Zahl der Verkehrstoten stark gestiegen

44 Salzburger Todesopfer im Vorjahr

Zahl der Verkehrstoten stark gestiegen

Salzburg zählt leider zu jenen fünf Bundesländern, wo im Jahr 2017 mehr tödliche Verkehrsunfälle passierten als im Jahr 2016, macht der VCÖ aufmerksam. 44 Menschen kamen bei Verkehrsunfällen ums Leben, um 13 mehr als im Jahr 2016. Österreichweit ist die Zahl der Verkehrstoten hingegen gesunken. Der VCÖ spricht sich nach Schweizer Vorbild für verstärkte Maßnahmen gegen Schnellfahren aus sowie für ein dichteres öffentliches Verkehrsnetz mit häufigeren Verbindungen.

 

44 Todesopfer forderte im Vorjahr der Straßenverkehr im Land Salzburg, so die traurige Unfallbilanz. Während österreichweit die Zahl der Verkehrstoten gesunken ist, hat sie in Salzburg im Vorjahr um 13 zugenommen, was einem Anstieg um mehr als ein Drittel entspricht, berichtet der VCÖ. Die niedrigste Anzahl an Verkehrstoten wies Salzburg im Jahr 2014 mit 27 auf.

 

Die Zahl der Todesopfer durch Verkehrsunfälle ist in Österreich im Vergleich zu den sicheren Staaten Europas sehr hoch. So wurden in Österreich im Vorjahr im Straßenverkehr fast doppelt so viele Menschen getötet wie in der Schweiz. "Die Schweiz geht konsequenter gegen Schnellfahren vor. Es gibt beim Überschreiten von Tempolimits de facto keine Toleranz und wer 20 km/h zu schnell fährt, zahlt umgerechnet mehr als 150 Euro, das ist fünfmal so hoch wie in Österreich", erklärt VCÖ-Sprecher Christian Gratzer.
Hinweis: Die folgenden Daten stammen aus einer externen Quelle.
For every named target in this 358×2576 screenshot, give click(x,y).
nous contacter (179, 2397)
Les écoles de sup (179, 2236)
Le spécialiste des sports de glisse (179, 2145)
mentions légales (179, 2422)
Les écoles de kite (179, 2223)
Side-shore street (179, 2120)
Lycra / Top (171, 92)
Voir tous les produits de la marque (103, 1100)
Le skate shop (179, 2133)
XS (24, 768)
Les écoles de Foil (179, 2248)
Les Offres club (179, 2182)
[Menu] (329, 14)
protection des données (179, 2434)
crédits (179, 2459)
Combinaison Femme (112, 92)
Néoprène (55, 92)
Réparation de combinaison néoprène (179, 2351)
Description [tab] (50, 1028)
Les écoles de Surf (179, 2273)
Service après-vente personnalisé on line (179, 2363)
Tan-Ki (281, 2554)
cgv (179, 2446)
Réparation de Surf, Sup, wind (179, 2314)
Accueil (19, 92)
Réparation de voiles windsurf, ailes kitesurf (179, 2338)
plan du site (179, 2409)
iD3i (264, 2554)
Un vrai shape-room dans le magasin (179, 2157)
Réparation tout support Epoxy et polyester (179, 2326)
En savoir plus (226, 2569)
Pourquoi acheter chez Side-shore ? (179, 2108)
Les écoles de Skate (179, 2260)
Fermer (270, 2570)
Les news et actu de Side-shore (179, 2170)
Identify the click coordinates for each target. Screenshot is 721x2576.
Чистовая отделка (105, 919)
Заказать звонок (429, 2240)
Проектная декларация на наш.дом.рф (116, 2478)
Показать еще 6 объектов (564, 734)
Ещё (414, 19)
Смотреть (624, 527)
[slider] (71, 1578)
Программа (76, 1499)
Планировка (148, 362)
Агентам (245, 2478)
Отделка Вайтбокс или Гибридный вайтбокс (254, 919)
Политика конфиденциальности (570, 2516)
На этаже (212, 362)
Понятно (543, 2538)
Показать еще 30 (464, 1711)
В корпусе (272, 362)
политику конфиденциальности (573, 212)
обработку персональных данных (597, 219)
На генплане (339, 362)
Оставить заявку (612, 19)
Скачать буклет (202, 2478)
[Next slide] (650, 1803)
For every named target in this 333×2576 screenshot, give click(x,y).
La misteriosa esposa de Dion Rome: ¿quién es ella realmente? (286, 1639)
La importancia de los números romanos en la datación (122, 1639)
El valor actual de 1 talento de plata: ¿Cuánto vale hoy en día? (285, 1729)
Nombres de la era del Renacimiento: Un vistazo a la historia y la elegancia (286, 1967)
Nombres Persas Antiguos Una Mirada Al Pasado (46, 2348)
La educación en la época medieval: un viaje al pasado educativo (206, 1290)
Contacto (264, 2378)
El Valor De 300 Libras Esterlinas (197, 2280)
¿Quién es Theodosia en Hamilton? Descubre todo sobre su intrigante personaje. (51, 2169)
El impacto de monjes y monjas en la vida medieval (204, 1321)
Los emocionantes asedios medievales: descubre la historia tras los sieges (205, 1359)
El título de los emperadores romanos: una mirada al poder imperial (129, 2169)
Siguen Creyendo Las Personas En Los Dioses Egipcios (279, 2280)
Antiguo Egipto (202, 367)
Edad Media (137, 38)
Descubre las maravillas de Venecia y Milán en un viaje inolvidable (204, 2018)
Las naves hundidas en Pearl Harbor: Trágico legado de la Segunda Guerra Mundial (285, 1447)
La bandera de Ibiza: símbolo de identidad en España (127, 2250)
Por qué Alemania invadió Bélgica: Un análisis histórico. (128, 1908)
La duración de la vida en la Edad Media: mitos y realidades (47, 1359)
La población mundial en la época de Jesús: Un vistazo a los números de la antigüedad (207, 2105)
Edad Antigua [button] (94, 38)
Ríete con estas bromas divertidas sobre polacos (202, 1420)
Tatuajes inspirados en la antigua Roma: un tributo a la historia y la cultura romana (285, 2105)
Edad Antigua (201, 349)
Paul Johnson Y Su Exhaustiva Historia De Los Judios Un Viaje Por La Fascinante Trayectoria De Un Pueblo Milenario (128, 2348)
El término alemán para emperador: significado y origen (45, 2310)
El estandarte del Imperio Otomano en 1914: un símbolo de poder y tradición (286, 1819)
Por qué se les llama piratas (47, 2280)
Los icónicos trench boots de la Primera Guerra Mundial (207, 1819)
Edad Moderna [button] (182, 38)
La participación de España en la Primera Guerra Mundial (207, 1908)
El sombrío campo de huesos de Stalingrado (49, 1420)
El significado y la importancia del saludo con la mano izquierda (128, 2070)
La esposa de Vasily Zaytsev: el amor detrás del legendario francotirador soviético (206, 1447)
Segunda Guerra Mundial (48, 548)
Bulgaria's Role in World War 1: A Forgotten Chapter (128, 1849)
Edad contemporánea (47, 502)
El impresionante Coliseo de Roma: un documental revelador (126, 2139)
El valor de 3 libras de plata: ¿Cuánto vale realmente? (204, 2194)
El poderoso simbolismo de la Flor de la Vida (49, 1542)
In Österreich war heuer jeder vierte tödliche Verkehrsunfall die Folge von zu hohem Tempo.

 

Vorbild ist die Schweiz auch bei unfallvermeidenden Maßnahmen, betont der VCÖ. So ist in der Schweiz im Ortsgebiet die Verkehrsplanung meist fußgängerfreundlich, es gibt landesweit mehrere hundert Begegnungszonen. Die Infrastruktur für den Radverkehr ist in der Schweiz besser. Und die Schweiz profitiert vom dichten Bahnnetz mit seinen häufigen Verbindungen, denn das Unfallrisiko mit dem Auto ist um ein Vielfaches höher als mit der Bahn.

 

Der VCÖ fordert den verstärkten Ausbau des öffentlichen Verkehrsangebots in den Ballungsräumen und in den Regionen. Es braucht in Österreich eine zusätzliche Nahverkehrsmilliarde, um bestehende Engpässe beziehungsweise Mängel im Angebot rascher zu beheben. Darüber hinaus soll es in den Gemeinden Gemeindebusse und Anrufsammeltaxis geben. Damit Gemeinden diese bedarfsorientierten Angebote als Ergänzung zum Linienverkehr finanzieren können, soll ein Teil der Einnahmen aus Verkehrsstrafen dafür zweckgewidmet werden, schlägt der VCÖ vor.